『源義経』を執筆した村上元三(むらかみげんぞう)。時代小説を禁止したGHQの占領政策後期、『佐々木小次郎』を描いた村上は、戦後の歴史小説・時代小説の扉を開きました。
佐々木小次郎
その後、村上は『佐々木小次郎』(1949~1950年『朝日新聞』連載)を執筆します。同年、新国劇の島田正吾主演で、村上が作・演出を担当した帝国劇場公演の戯曲をもとにしました。
『朝日新聞』の夕刊の復刊にあたり執筆され、戦後初の剣客を主人公とした新聞連載小説となり、連載終了時、映画初出演となった歌舞伎役者・大谷友右衞門(7代目)の主演で映画化もされました。
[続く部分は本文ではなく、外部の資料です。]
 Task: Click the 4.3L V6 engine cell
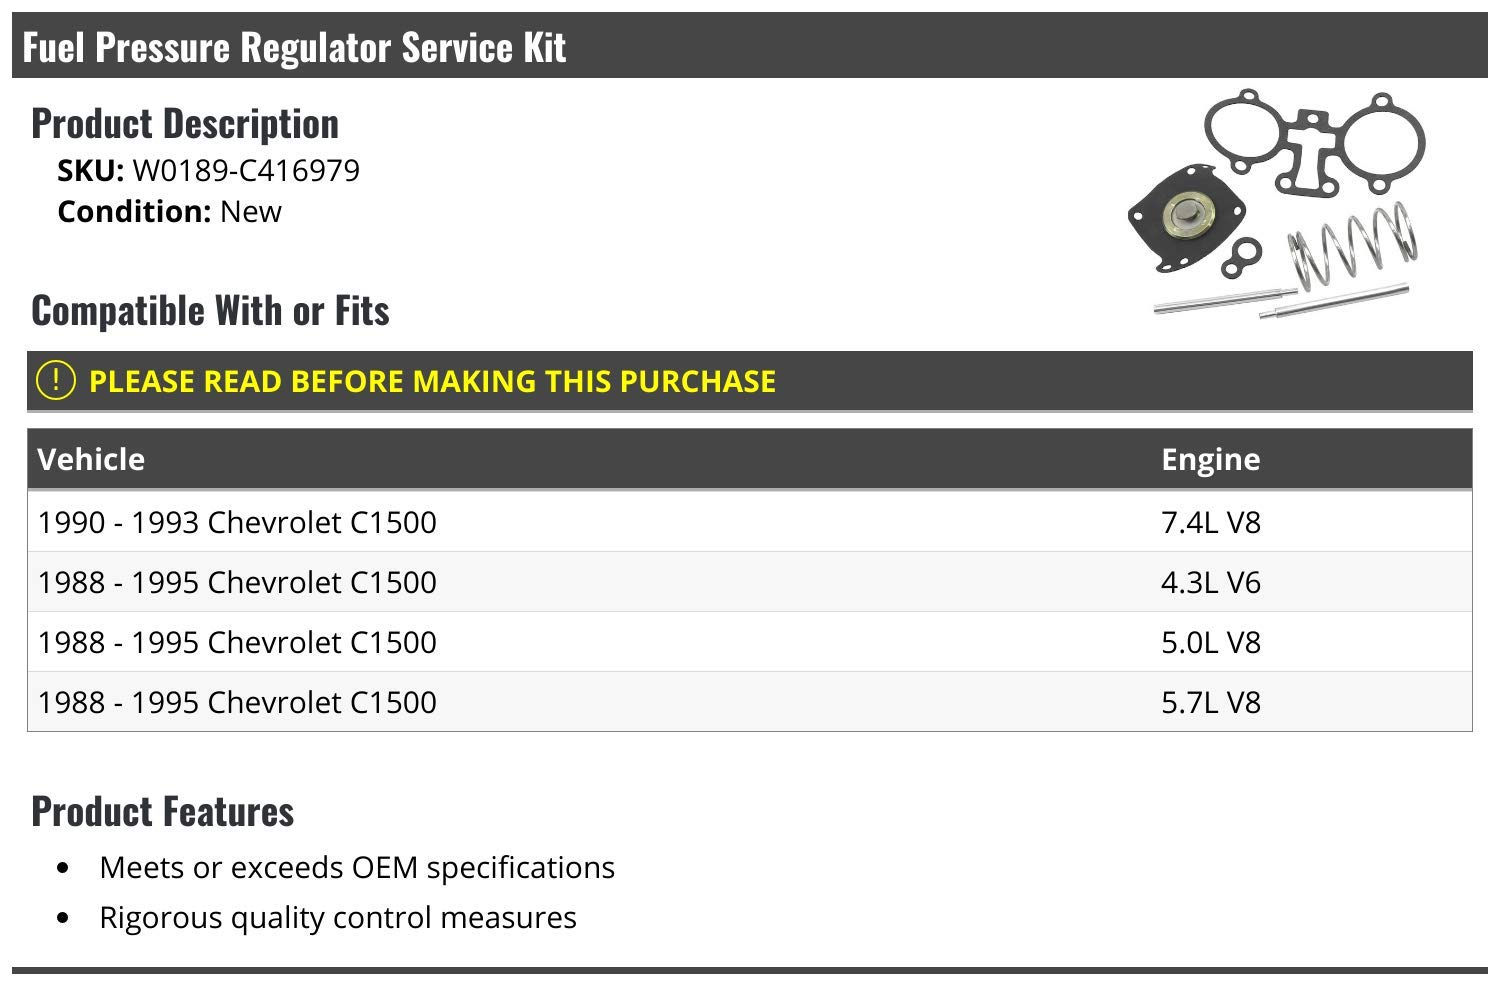[1210, 582]
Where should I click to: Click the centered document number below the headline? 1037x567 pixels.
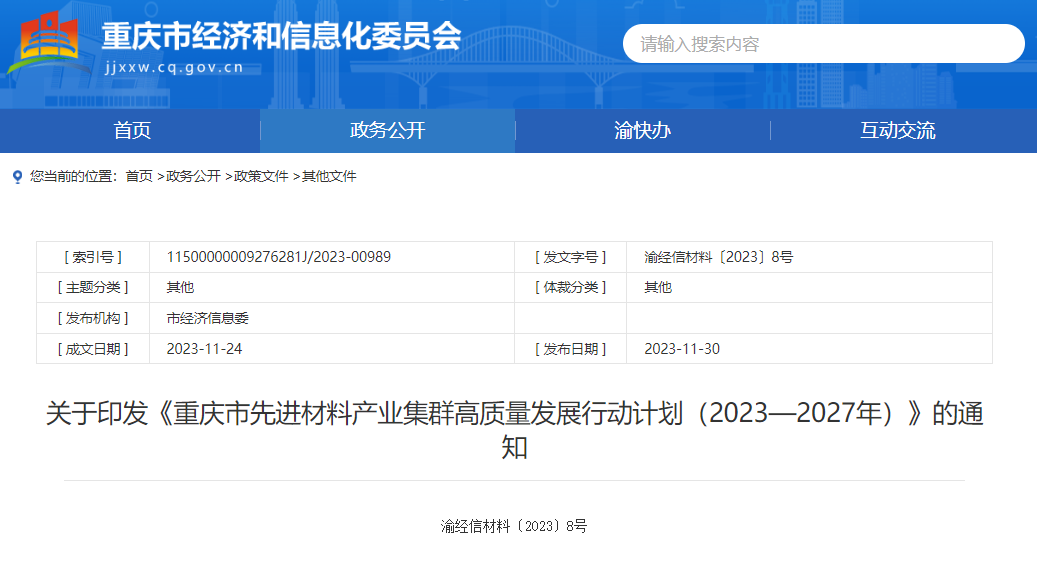click(514, 526)
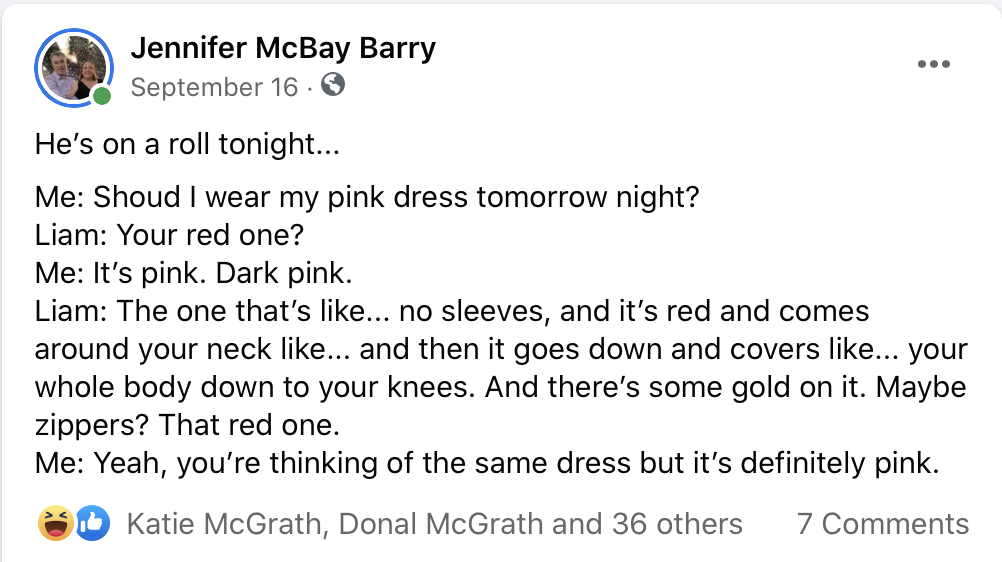This screenshot has width=1002, height=562.
Task: Click the line starting "Liam: The one that's like"
Action: click(452, 311)
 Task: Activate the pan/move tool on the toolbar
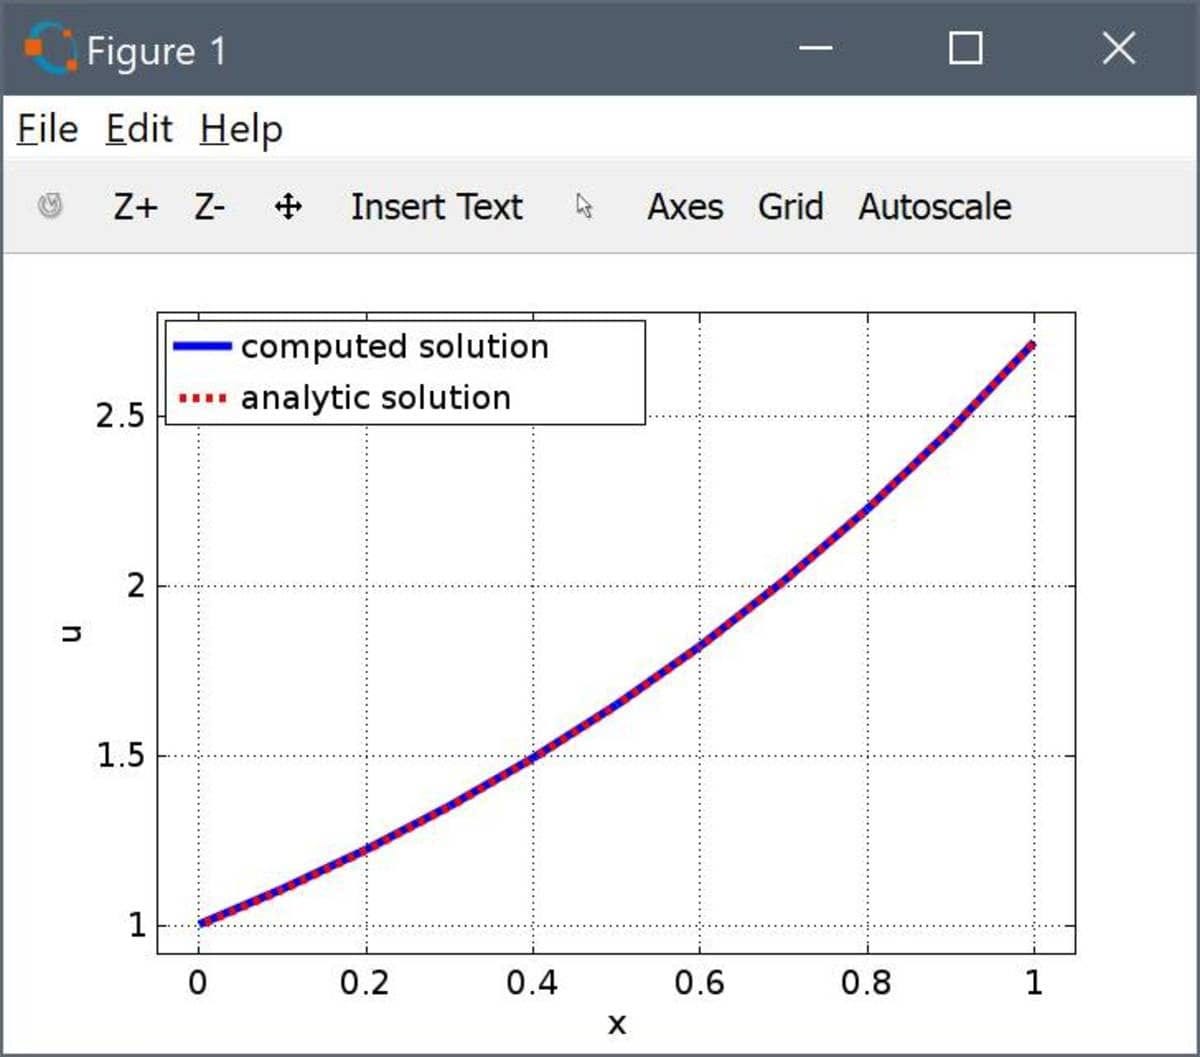288,207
村上は資料のほとんどない佐々木小次郎を、江州観音寺の城主・佐々木右衛門督義弼の忘れ形見としました。江州で佐々木家から剣客・富田勢源に預けられた小次郎は、勢源の故郷・越前で暮らす中で名家の恋人を得たものの、剣客として名を上げてから妻に迎えようと剣の修業にでます。
そして、熊野坐神社の川岸で剣技・つばめ返しを編み出し、やがて岸流(巌流)を創始するに至ります。豊前国で剣術師範として名を成し、何度もすれ違いの起きた恋人をようやく妻に迎えます。けれども、その名声から宮本武蔵に闘いを挑まれ、船島で命を落としました。
小次郎は、かっと両眼を見開き、右肩へ木太刀をふりあげて、まだ立っている。武蔵から頭上に一撃を加えられたれたとき、小次郎は、一瞬に知覚を失った。失った知覚の中での、最後の、そして、空しいつばめ返しであった。
『佐々木小次郎』より
『源義経』は、尾上菊之助(のちの7代目・尾上菊五郎)の主演でNHK大河ドラマの第4作目となった年、連載が再開されます(1966年『週刊朝日』連載)。壇ノ浦の戦い以後、義経が兄・源頼朝に嫌われ、自刃するまでが描かれました。
村上は、戦後復興期に、佐々木小次郎、源義経という悲劇の剣士を好んで描きました。